### To do
Using the entries below, transcribe exactly the line containing "Task: Select the 17-fasteoi ioc0 legend entry" and each line that follows it to the end.

(Pixel coordinate grounding data)
::::::

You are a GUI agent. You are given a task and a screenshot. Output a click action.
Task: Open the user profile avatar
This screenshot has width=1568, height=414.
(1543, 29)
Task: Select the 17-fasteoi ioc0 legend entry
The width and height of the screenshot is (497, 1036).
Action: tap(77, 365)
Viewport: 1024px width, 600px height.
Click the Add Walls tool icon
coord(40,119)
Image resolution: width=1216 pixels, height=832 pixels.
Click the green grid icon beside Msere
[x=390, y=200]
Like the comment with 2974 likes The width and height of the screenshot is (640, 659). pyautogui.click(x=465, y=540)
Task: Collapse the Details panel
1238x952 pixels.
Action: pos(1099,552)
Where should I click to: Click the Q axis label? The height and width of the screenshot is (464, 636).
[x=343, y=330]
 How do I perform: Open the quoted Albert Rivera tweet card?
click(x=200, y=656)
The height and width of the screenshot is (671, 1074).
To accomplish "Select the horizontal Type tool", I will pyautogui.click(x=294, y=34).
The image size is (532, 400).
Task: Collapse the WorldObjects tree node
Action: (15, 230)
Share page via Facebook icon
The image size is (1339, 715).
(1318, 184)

::::::

### Output of the task
Task: Select the 17-fasteoi ioc0 legend entry
The width and height of the screenshot is (497, 1036).
Action: tap(77, 365)
Viewport: 1024px width, 600px height.
Click the Add Walls tool icon
coord(40,119)
Image resolution: width=1216 pixels, height=832 pixels.
Click the green grid icon beside Msere
[x=390, y=200]
Like the comment with 2974 likes The width and height of the screenshot is (640, 659). pyautogui.click(x=465, y=540)
Task: Collapse the Details panel
1238x952 pixels.
Action: pos(1099,552)
Where should I click to: Click the Q axis label? The height and width of the screenshot is (464, 636).
[x=343, y=330]
 How do I perform: Open the quoted Albert Rivera tweet card?
click(x=200, y=656)
The height and width of the screenshot is (671, 1074).
To accomplish "Select the horizontal Type tool", I will pyautogui.click(x=294, y=34).
The image size is (532, 400).
Task: Collapse the WorldObjects tree node
Action: (15, 230)
Share page via Facebook icon
The image size is (1339, 715).
(1318, 184)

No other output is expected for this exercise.